I assume, you are already using @cython.boundscheck(False)
, so there is not much you can do to improve on it performance-wise.
For the readability reasons I would use:
cpc_x[:]=0.0
cpc_y[:]=0.0
the cython would translate this to for
-loops. An other additional advantage: even if @cython.boundscheck(False)
isn't used, the resulting C-code will be nonetheless without boundchecks (__Pyx_RaiseBufferIndexError
). Here is the resulting code for a[:]=0.0
:
{
double __pyx_temp_scalar = 0.0;
{
Py_ssize_t __pyx_temp_extent_0 = __pyx_v_a.shape[0];
Py_ssize_t __pyx_temp_stride_0 = __pyx_v_a.strides[0];
char *__pyx_temp_pointer_0;
Py_ssize_t __pyx_temp_idx_0;
__pyx_temp_pointer_0 = __pyx_v_a.data;
for (__pyx_temp_idx_0 = 0; __pyx_temp_idx_0 < __pyx_temp_extent_0; __pyx_temp_idx_0++) {
*((double *) __pyx_temp_pointer_0) = __pyx_temp_scalar;
__pyx_temp_pointer_0 += __pyx_temp_stride_0;
}
}
}
What could improve the performance is to declare the the memory views to be continuous (i.e. double[::1]
instead of double[:]
. The resulting C code for a[:]=0.0
would be then:
{
double __pyx_temp_scalar = 0.0;
{
Py_ssize_t __pyx_temp_extent = __pyx_v_a.shape[0];
Py_ssize_t __pyx_temp_idx;
double *__pyx_temp_pointer = (double *) __pyx_v_a.data;
for (__pyx_temp_idx = 0; __pyx_temp_idx < __pyx_temp_extent; __pyx_temp_idx++) {
*((double *) __pyx_temp_pointer) = __pyx_temp_scalar;
__pyx_temp_pointer += 1;
}
}
}
As one can see, strides[0]
is no longer used in the continuous version - strides[0]=1
is evaluated during the compilation and the resulting C-code can be better optimized (see for example here).

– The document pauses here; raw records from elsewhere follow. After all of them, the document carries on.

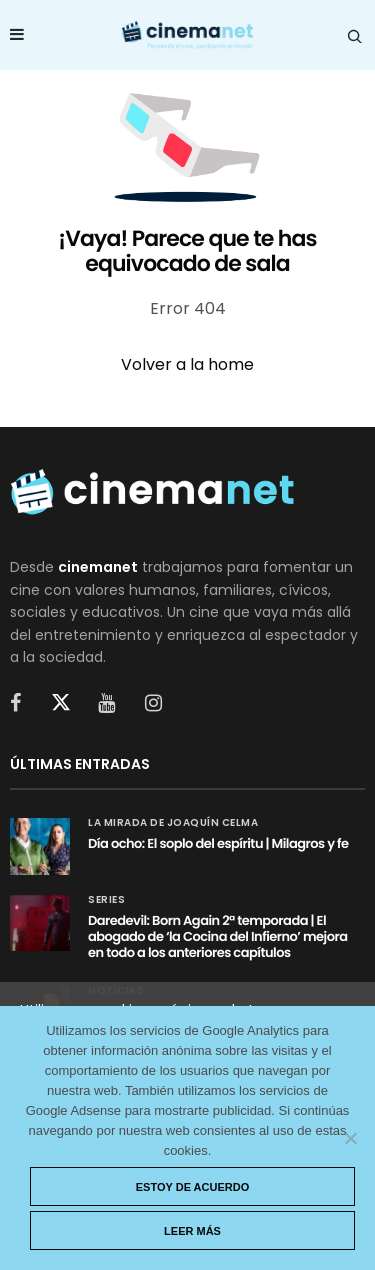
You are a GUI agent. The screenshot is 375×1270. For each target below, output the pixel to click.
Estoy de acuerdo (193, 1187)
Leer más (192, 1231)
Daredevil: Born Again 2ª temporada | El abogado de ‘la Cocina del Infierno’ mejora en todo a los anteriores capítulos (217, 936)
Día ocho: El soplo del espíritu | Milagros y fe (218, 843)
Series (106, 900)
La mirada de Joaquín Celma (173, 823)
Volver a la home (187, 364)
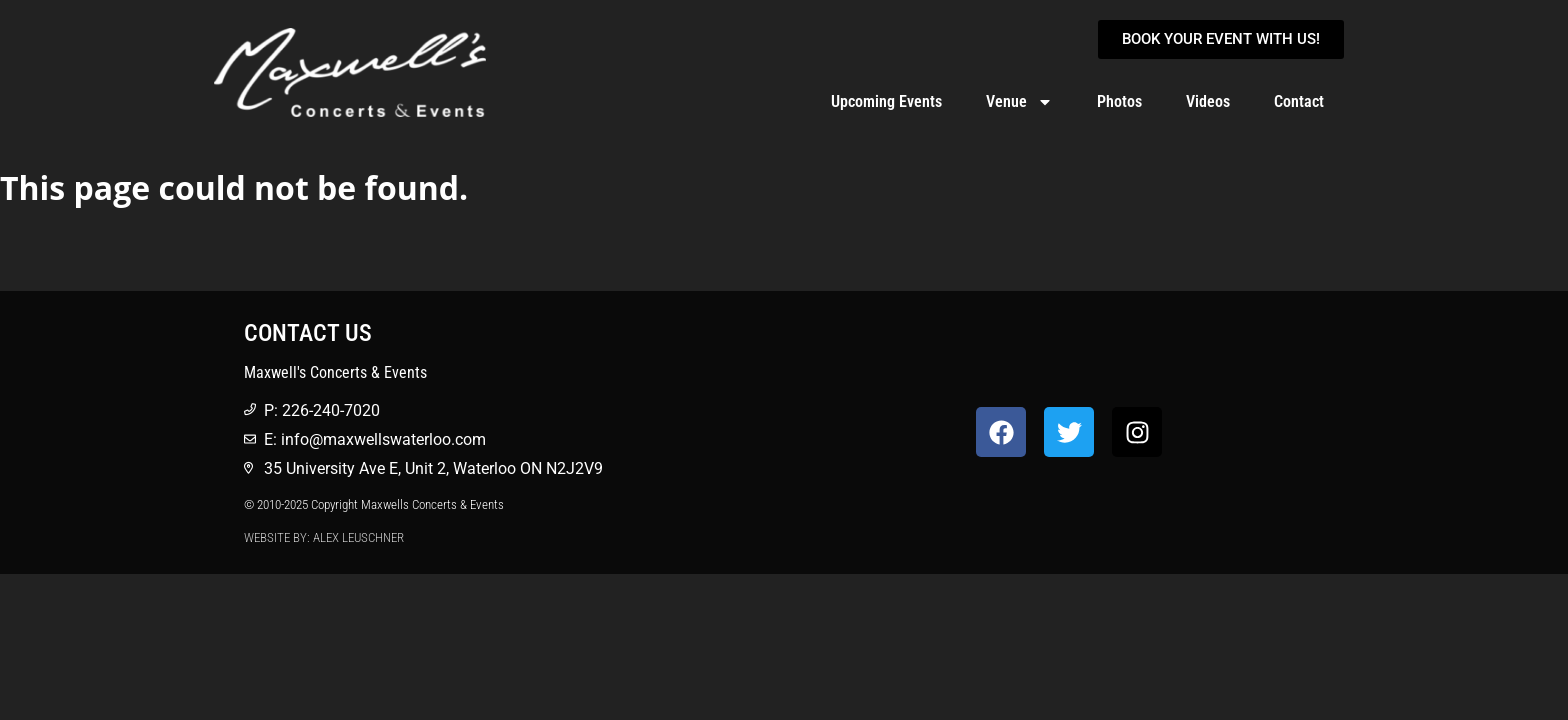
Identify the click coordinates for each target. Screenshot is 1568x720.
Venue (1019, 102)
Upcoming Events (886, 101)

One could be tempted to get smart and to use low-level memset
-function:
from libc.string cimport memset
memset(&cpc_x[0], 0, 16*sizeof(double))
However, for bigger arrays there will no difference compared to the usage of continuous memory view (i.e. double[::1]
, see here for example). There might be less overhead for smaller sizes, but I never cared enough to check.